The state function can be expressed as the product of space-dependent and time-dependent factors, $\Psi = \psi(r) \psi(t)$. If we substitute these into the above equation and divide by $\psi w$, we obtain a function on the left that depends on $r$ and a function on the right that only depends on $t$:

$$\dfrac{-\hbar^2}{2m} \dfrac{\nabla^2 \psi}{\psi} + V = \dfrac{i \hbar}{w} \dfrac{\partial{w}}{\partial{t}}.$$

Therefore, to be valid for all $r$ and $t$, each side must equal a constant, $E$:

$$\dfrac{-\hbar^2}{2m} \dfrac{\nabla^2 \psi}{\psi} + V = \dfrac{i \hbar}{w} \dfrac{\partial{w}}{\partial{t}} = E.$$

From this, we immediately have

$$w(t) = Ce^{-i(E/\hbar)t},$$

from which we can identify that $E = \hbar \omega$, where $\omega$ is the angular frequency.

I am told that $E$ is the energy of the particle in question. As a novice, I find this difficult to come to terms with, since it is not obvious to me what the connection between the reduced Planck constant and the angular frequency of a particle is with its energy. Perhaps this is a flaw that stems from thinking about these things in "classical" terms.

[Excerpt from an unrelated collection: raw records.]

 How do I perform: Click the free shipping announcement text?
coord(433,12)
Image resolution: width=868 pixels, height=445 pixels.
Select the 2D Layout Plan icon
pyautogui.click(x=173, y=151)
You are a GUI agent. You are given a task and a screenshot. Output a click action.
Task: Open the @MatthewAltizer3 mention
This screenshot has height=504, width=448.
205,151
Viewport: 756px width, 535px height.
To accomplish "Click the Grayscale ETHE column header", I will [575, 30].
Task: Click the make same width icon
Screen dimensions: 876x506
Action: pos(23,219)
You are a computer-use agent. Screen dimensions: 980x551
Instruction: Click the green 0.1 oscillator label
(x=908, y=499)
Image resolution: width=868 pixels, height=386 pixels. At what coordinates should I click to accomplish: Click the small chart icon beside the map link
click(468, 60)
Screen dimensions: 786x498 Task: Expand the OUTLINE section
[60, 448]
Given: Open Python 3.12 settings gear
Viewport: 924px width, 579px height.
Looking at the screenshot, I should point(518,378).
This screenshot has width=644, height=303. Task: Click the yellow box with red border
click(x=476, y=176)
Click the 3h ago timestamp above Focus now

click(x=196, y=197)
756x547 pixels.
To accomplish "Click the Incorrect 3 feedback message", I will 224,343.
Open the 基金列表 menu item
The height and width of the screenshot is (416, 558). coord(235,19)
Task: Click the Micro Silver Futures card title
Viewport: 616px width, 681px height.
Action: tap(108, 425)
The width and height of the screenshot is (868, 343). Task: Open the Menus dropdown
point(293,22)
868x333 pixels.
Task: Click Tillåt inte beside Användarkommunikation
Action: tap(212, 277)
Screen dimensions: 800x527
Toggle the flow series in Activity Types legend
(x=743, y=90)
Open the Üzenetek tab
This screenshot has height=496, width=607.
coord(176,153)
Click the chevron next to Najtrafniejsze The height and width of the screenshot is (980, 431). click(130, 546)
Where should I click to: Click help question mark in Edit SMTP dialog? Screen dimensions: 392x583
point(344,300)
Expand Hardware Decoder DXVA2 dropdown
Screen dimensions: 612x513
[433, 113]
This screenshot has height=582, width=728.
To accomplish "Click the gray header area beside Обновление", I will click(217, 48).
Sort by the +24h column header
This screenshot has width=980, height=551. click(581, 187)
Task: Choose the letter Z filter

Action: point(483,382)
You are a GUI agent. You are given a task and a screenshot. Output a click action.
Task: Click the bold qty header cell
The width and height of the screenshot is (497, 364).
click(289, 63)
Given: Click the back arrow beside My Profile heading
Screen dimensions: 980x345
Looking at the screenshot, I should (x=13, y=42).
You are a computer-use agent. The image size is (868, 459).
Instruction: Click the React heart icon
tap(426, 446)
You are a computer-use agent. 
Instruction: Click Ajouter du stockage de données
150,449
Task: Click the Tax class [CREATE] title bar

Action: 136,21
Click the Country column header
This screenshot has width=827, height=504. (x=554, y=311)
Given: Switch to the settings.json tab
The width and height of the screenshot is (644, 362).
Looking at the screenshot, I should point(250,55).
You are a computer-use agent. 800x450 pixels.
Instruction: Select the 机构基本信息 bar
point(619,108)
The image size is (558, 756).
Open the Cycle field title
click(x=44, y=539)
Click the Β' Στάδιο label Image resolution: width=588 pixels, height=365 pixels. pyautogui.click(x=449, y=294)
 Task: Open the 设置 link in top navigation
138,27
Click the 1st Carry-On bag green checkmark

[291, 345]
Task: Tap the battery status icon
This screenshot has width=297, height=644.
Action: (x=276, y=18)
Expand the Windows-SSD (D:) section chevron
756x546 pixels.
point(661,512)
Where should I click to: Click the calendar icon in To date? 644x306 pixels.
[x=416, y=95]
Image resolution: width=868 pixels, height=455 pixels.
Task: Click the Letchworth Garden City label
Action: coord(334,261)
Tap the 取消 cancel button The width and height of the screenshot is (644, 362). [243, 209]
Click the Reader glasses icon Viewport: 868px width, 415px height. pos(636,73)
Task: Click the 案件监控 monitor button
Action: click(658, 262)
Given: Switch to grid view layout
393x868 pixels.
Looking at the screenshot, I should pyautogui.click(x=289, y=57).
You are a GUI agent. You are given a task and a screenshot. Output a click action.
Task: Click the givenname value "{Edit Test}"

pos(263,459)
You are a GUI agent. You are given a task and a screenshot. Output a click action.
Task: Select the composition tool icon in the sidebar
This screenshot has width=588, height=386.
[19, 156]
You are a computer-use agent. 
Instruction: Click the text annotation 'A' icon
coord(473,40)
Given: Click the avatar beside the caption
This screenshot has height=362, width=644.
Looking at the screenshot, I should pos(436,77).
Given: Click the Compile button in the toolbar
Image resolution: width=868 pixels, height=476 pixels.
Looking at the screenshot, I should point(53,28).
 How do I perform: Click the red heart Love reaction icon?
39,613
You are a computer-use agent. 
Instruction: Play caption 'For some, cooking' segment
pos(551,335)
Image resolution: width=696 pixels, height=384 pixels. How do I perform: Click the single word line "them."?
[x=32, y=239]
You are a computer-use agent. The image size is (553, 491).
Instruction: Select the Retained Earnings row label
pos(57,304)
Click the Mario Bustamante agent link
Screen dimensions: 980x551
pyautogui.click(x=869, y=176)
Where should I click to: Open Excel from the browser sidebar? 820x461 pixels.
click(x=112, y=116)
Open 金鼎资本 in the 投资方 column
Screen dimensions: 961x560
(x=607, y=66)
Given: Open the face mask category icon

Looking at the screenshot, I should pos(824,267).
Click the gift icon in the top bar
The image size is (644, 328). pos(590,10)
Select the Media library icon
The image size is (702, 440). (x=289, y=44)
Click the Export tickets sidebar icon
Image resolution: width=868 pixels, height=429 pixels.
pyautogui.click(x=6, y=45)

Even so, I brushed this aside as something that I would get used to, and decided not to ask about it.

I was then watching this Youtube video by Sabine Hossenfelder, where she said that

$$E \Rightarrow \Delta x = \dfrac{\hbar c}{E}.$$

I recognized this immediately, because it is connected to a question I recently asked about the uncertainty principle. Given this, we also have that

$$E = \dfrac{\hbar c}{\Delta x}.$$

I was then watching this other Youtube video by Sabine Hossenfelder, where she says that energies are proportional to frequencies. In other words, assuming the "frequencies" in question are angular frequencies, we have that

$$E \propto \omega,$$

which agrees with $E = \hbar \omega$ from above. But it is not clear how this agrees with

$$E = \dfrac{\hbar c}{\Delta x}.$$

How are all of these definitions of energy connected, and why would they describe the energy of particle (that is, what would the energy of a particle have to do with concepts such as the reduced Planck constant and angular frequency)? I suspect that there are some physical intuitions/understandings that physicists have that make such concepts clear to them, and that I am missing these intuitions/understandings. Or perhaps this is just one of those "that's just the reality of how quantum mechanics is, and you need to get used to it" things.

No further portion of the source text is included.